* **Problem to work on**
In the records below, which lines include "link"? Copy them.

☆ ☆ ☆ ☆ ☆ ☆ ☆

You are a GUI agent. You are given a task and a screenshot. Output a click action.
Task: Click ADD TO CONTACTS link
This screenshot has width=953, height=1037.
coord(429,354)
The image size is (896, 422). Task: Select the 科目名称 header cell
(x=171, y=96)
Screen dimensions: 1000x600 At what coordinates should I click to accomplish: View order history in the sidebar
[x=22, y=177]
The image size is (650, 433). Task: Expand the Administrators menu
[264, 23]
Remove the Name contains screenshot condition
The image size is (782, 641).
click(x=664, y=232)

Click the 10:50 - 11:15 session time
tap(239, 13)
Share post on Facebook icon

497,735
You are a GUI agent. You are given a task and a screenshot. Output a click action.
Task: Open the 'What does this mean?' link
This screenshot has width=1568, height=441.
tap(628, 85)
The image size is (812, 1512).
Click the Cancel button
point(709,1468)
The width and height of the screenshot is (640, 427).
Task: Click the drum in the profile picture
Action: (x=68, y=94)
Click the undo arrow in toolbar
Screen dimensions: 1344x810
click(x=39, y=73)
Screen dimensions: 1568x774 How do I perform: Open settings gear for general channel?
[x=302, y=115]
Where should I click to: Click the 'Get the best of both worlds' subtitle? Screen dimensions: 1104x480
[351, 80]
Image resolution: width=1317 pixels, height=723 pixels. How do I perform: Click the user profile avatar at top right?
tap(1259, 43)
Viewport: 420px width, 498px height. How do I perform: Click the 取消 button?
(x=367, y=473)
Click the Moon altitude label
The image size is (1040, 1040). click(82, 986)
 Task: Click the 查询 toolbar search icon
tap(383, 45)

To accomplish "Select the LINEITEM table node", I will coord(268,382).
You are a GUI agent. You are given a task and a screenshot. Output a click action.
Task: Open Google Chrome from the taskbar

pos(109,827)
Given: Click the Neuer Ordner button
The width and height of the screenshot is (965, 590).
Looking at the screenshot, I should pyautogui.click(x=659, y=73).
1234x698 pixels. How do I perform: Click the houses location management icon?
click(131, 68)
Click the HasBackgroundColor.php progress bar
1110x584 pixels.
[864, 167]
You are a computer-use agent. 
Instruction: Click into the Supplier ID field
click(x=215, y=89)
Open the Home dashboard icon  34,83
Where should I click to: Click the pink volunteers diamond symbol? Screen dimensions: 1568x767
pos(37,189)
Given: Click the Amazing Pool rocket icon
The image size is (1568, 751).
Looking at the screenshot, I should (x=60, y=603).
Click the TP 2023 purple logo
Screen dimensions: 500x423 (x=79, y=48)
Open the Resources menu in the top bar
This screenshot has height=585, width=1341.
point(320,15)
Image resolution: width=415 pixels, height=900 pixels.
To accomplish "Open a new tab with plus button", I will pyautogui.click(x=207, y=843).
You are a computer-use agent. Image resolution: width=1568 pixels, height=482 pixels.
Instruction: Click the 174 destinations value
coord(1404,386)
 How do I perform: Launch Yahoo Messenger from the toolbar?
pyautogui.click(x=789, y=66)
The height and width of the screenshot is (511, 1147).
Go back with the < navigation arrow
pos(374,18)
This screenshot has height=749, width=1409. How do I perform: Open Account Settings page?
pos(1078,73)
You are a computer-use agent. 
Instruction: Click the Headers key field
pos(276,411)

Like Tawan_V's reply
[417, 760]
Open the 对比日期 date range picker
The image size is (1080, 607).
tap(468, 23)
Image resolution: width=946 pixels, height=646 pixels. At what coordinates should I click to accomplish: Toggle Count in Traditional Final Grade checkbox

☆ ☆ ☆ ☆ ☆ ☆ ☆

* **Task output**
Task: Click ADD TO CONTACTS link
Task: Open the 'What does this mean?' link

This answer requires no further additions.